On a very serious note, it is really important to understand why your brand exists, what purpose it aims, and how it makes your customers’ lives better.
As we have a clarity on this, we can easily build a content strategy, ensuring that everything we post has a purpose. Building a cautious, focused strategy means that our each update becomes another brick in the foundation of our brand, which then enables us to connect with people that are aligned with that mission. And those people are our target customers, the ones that will keep coming back, time and time again.
Here’s one method for breaking down our brand purpose, and building a strategy around a focus goal.
Back in 1996, Harvard University researchers James Collins and Jeremy Porras authored a series of papers on building our company’s vision, which were based on various interviews with marketing leaders, as well as their own experiences in working with major brands, including Nike and Disney.
As per Collins and Porras:
“Companies that enjoy enduring success have core values and a core purpose that remains fixed while their business strategies and practices endlessly adapt to a changing world.”
Clearly, while trends and mediums may change, the brands that have best endured throughout the years, and established stronger connections with their customers, have a defined focus in place.
For example, here are the core purpose statements of some of the world’s biggest brands (from Collins and Porras’ ‘Building Your Company’s Vision’ report):
Nike – To experience the emotion of competition, winning, and crushing competitors
Wal-Mart – To give ordinary folk the chance to buy the same things as rich people
Walt Disney – To make people happy
We won’t necessarily read these in their marketing collateral – Nike, of course, has its ‘Just Do It’, which is what most people would likely assume is their core statement. But these purpose points – these ‘north star’ type statements – are the result of honing in on why each business exists, not what they sell.
How we can establish the same type of singular purpose statement for our brand?
Collins and Porras’ ‘The Five Whys’.
You start with a statement, either ’We make X products’ or ‘We provide X services’, then you ask ‘Why is that important?’ and you provide an answer to this question.
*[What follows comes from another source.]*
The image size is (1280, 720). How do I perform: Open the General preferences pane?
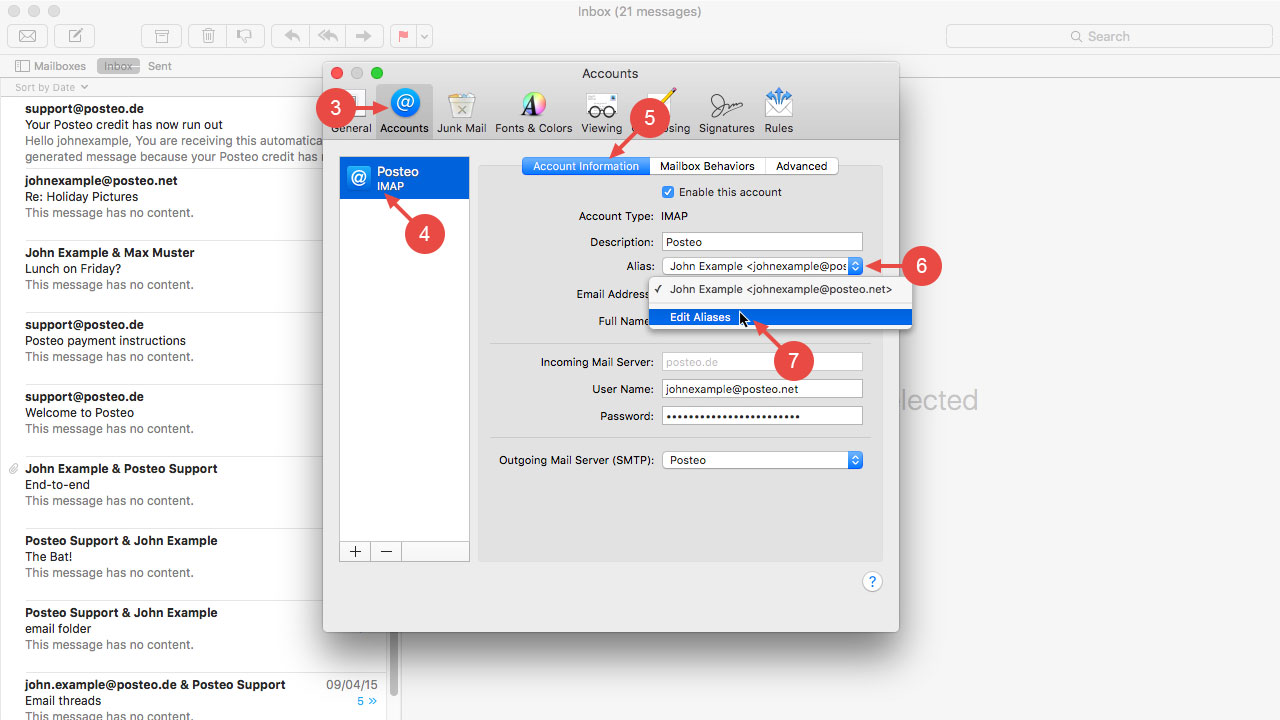(x=351, y=110)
Then, in response to that answer, you probe a little deeper, by asking again,
‘why is that important?’
For example, a dairy product retailer might follow a sequence like this:
We sell Dairy Products
‘Why is that important?’ (1)
Because we enable people to have access to diary product directly to their homes
‘Why is that important?’ (2)
Because consuming quality dairy based products makes you healthy
‘Why is that important?’ (3)
Because quality of life is everything, it enables us to be fit, strong, happy, and to live longer
‘Why is that important?’ (4)
Because we all want to live long, happy, healthy lives.
The theory is that after around five ‘whys’ we’ll be much closer to defining the true purpose of your brand – which, in this case, might end up being something like:
‘To facilitate happier, healthier lives in all that we do’
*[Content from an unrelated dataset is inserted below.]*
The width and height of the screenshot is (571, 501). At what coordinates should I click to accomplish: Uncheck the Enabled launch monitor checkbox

That then becomes the guiding principle for everything that we share, everything that you communicate, aligning all of your outreach with this focus.
It’s not about the products that we sell, it’s why our business even exists, and that can play a key role in defining our approach, and ensuring that all of our staff are on the same page.
Which is another important consideration – not only does this help to build your brand externally, but internally as well.
As explained by Influence & Co CEO John Hall:
“When people have a clear understanding of what they’re doing, and why they’re doing it, they’re more likely to take emotional ownership of the work.”
Our mission statement provides that understanding, and with various studies showing that Gen Z employees, in particular, are seeking more purpose in their career, and alignment with their own goals and passions, this one exercise could play a critical role in establishing our overall brand vision, in all that we do.
Take away from this blog:
It may take some discussion, and debate to define your brand’s true purpose and mission statement. But ideally, through processes like this, you can move closer to establishing a clear goal that you’re striving for, which can help to guide your social media marketing process at each step.
Which, again, will eventually mean that every post, every update, every Reel, every TikTok, every tweet – all of your social updates are guided by this singular purpose.
If something doesn’t align with your brand goal, then leave it out.
This is how you build your brand identity online.